Ucrania afirma que Rusia no está dispuesta a ceder en sus amplias demandas territoriales y políticas, y quiere seguir luchando.
"Incluso en vísperas de las reuniones trilaterales en Ginebra, el ejército ruso no tiene más órdenes que seguir atacando a Ucrania. Esto dice mucho de cómo Rusia valora los esfuerzos diplomáticos de los socios", publicó el lunes el presidente ucraniano, Volodimir Zelenski, en redes sociales.
"Sólo con una presión suficiente sobre Rusia y garantías de seguridad claras para Ucrania se podrá poner fin a esta guerra de forma realista", añadió.
Para las conversaciones en Ginebra, el Kremlin ha vuelto a nombrar al nacionalista y exministro de Cultura Vladimir Medinski como su principal negociador.
El equipo de Kiev estará liderado por el exministro de Defensa Rustem Umerov. Se espera que la Casa Blanca envíe al emisario especial Steve Witkoff y al empresario y yerno de Trump, Jared Kushner, quienes están en Suiza para sostener también negociaciones con Irán sobre su programa nuclear.
Las conversaciones, que según el Kremlin se celebrarán a puerta cerrada y sin presencia de la prensa, se producen tras dos rondas anteriores celebradas este año en Abu Dabi.
Zelenski afirmó el lunes que su equipo ya había llegado a Ginebra, mientras que una fuente de la delegación rusa confirmó este martes que su delegación había aterrizado en la ciudad suiza en la madrugada.

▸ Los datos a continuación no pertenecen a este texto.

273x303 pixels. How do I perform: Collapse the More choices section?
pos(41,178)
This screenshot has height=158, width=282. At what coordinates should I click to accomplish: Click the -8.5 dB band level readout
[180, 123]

Los combates no cesaron durante la noche. Rusia afirmó haber destruido más de 150 drones, mientras que las autoridades de la ciudad portuaria de Odesa, en el sur de Ucrania, informaron de daños en edificios y al menos dos heridos tras un ataque con aeronaves no tripuladas de Moscú.
Puntos conflictivos
La guerra se ha convertido en el conflicto más mortífero de Europa desde la Segunda Guerra Mundial, con cientos de miles de muertos, millones de personas obligadas a huir de sus hogares en Ucrania y gran parte del este y el sur del país asolados por la guerra.
Rusia ocupa cerca de un 20% de Ucrania, incluida la península de Crimea, de la que se apoderó en 2014, y las zonas que los separatistas respaldados por Moscú habían tomado antes de la invasión de 2022.
Moscú quiere que las tropas ucranianas se retiren del territorio que aún controlan en la región de Donetsk, en torno a un 17%.
Kiev ha rechazado esta demanda profundamente impopular, y en su lugar ha exigido sólidas garantías de seguridad por parte de Occidente antes de aceptar cualquier propuesta con Rusia.
Ucrania ha logrado recientemente algunos avances en el campo de batalla, recuperando 201 kilómetros cuadrados la semana pasada, según un análisis de la AFP de los datos del Instituto para el Estudio de la Guerra (ISW).
Los contrataques probablemente se aprovecharon de la falta de acceso de las fuerzas rusas al sistema de internet satelital Starlink, lo que ha interrumpido las comunicaciones, según el ISW.
La ganancia territorial se concentra en torno a 80 kilómetros al este de la ciudad de Zaporiyia, una zona en la que las tropas rusas habían logrado avances significativos desde el verano pasado.
Esta región, situada en el centro del país, alberga la central nuclear más grande de Europa, que actualmente controla Rusia, otro punto conflictivo en las negociaciones.